→ YOUR INSTRUCTIONS
Give the lines of the data below, from the line containing "Open Organization Settings in the sidebar" through the line containing "Action: (73, 848)", inclusive, as a JSON list of strings with one string per line and blank lines left out.
________________________________________
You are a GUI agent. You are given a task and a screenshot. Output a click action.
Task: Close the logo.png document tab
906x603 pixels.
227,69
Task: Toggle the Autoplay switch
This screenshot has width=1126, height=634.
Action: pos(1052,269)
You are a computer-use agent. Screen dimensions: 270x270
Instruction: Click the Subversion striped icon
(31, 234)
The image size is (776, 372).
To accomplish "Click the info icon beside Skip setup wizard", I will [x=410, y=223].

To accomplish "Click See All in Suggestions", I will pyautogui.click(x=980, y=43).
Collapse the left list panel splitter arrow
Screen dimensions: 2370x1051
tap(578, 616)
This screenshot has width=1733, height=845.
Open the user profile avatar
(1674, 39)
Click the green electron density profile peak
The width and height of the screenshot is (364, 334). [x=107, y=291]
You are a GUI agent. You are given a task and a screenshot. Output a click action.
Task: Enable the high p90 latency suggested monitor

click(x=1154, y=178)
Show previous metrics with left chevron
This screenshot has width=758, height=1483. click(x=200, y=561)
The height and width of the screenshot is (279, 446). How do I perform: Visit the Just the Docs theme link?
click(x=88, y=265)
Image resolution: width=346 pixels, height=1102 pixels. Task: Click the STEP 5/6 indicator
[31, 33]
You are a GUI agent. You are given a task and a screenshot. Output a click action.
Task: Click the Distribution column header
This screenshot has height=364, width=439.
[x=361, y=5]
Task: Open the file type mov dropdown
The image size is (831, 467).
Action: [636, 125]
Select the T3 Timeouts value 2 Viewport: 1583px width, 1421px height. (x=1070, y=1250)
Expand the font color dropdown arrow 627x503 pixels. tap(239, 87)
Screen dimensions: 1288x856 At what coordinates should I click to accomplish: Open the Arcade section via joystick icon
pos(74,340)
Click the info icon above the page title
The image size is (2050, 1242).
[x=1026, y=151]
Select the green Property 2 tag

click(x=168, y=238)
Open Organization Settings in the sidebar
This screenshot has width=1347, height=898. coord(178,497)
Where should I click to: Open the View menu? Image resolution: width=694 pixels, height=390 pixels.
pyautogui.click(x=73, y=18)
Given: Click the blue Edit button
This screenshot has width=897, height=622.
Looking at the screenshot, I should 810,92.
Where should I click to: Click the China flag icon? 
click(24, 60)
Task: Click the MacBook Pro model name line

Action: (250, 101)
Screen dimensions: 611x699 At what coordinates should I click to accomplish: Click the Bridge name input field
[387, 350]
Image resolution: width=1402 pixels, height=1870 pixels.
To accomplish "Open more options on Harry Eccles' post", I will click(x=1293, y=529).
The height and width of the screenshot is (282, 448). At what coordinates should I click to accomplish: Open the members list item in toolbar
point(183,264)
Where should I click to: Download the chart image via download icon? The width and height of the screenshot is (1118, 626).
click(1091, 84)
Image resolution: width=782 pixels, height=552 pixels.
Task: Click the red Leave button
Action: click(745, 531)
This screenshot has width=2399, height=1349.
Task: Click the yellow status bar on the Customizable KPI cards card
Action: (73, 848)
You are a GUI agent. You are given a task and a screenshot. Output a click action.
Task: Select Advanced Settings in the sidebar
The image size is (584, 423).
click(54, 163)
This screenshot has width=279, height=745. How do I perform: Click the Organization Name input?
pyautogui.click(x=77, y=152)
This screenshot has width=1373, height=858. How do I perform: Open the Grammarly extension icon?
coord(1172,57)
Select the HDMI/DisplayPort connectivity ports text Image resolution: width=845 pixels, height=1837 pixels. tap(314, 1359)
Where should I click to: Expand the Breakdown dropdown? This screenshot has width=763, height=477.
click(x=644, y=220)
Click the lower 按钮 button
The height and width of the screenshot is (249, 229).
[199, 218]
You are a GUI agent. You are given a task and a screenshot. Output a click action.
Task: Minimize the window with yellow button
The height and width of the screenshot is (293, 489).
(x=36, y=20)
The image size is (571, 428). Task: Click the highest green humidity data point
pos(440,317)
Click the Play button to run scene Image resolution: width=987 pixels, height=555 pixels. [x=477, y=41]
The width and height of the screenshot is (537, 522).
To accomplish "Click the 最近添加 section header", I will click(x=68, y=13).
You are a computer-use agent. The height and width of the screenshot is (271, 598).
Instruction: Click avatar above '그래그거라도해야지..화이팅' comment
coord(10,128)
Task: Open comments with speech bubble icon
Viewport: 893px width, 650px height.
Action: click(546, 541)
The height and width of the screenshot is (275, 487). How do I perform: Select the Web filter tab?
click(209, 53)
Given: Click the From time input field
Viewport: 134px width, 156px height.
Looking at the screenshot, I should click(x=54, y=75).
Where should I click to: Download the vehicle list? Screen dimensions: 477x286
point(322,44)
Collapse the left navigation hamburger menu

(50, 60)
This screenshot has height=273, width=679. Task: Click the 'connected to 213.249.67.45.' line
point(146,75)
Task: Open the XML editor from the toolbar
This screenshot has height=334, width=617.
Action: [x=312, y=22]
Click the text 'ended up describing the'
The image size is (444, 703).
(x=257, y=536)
________________________________________
→ EXPECTED OUTPUT
[
  "Open Organization Settings in the sidebar",
  "This screenshot has width=1347, height=898. coord(178,497)",
  "Where should I click to: Open the View menu? Image resolution: width=694 pixels, height=390 pixels.",
  "pyautogui.click(x=73, y=18)",
  "Given: Click the blue Edit button",
  "This screenshot has width=897, height=622.",
  "Looking at the screenshot, I should 810,92.",
  "Where should I click to: Click the China flag icon? ",
  "click(24, 60)",
  "Task: Click the MacBook Pro model name line",
  "Action: (250, 101)",
  "Screen dimensions: 611x699 At what coordinates should I click to accomplish: Click the Bridge name input field",
  "[387, 350]",
  "Image resolution: width=1402 pixels, height=1870 pixels.",
  "To accomplish \"Open more options on Harry Eccles' post\", I will click(x=1293, y=529).",
  "The height and width of the screenshot is (282, 448). At what coordinates should I click to accomplish: Open the members list item in toolbar",
  "point(183,264)",
  "Where should I click to: Download the chart image via download icon? The width and height of the screenshot is (1118, 626).",
  "click(1091, 84)",
  "Image resolution: width=782 pixels, height=552 pixels.",
  "Task: Click the red Leave button",
  "Action: click(745, 531)",
  "This screenshot has width=2399, height=1349.",
  "Task: Click the yellow status bar on the Customizable KPI cards card",
  "Action: (73, 848)"
]